--- begin Source extract ---

Considering the racial climate of the time, it's a miracle the pair weren't stripped of their medals like Brundage did Jim Thorpe's (after Thorpe had defeated Brundage in the 1912 pentathlon and decathlon).
Brundage's moral stance could easily be seen as hypocritical. He barred the only two Jewish athletes on the US track and field team in solidarity with host Nazi Germany in 1936 and replaced them with Jesse Owens and Ralph Metcalfe. He'd publicly praised the Nazi Party in Madison Square Garden and the Nazi Party loved him back.
The press dropped the ball in 1968 just as unfailingly as they did in 1936. In calling attention to a quiet protest and raising such a big stink about it, they helped bring about a shameful chapter of Olympic reprisals without once considering the athletes could've been justified in their protest or if their careers could've been hurt. Or if the IOC's or USOC's sanctions against them could've been wrong.
In spite of all the gains made by African Americans since 1964, the backlash against Carlos and Smith was vicious, even extending to Australia and one of their more sympathetic athletes. Brundage's and the USOC's reaction was so swift and severe that any further demonstrations by medal-winning African Americans were either muted or abandoned. By emphasizing Olympic ideals and the non-politicization of the Games, all the ruling councils did was to do more to take away from the true spirit of the Games than Smith or Carlos ever would have.

--- end Source extract ---

> Short problem: Could you repeat the stretch from "Brundage's moral stance" through "loved him back." in the passage on the 1968 Olympics, changing "Nazi Party" to "Nazi regime"? The data here come from a different source than the passage on the 1968 Olympics.

--- begin Data segment ---

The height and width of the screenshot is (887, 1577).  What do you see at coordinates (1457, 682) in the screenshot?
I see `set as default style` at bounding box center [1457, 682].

--- end Data segment ---

> Correct answer:
Brundage's moral stance could easily be seen as hypocritical. He barred the only two Jewish athletes on the US track and field team in solidarity with host Nazi Germany in 1936 and replaced them with Jesse Owens and Ralph Metcalfe. He'd publicly praised the Nazi regime in Madison Square Garden and the Nazi regime loved him back.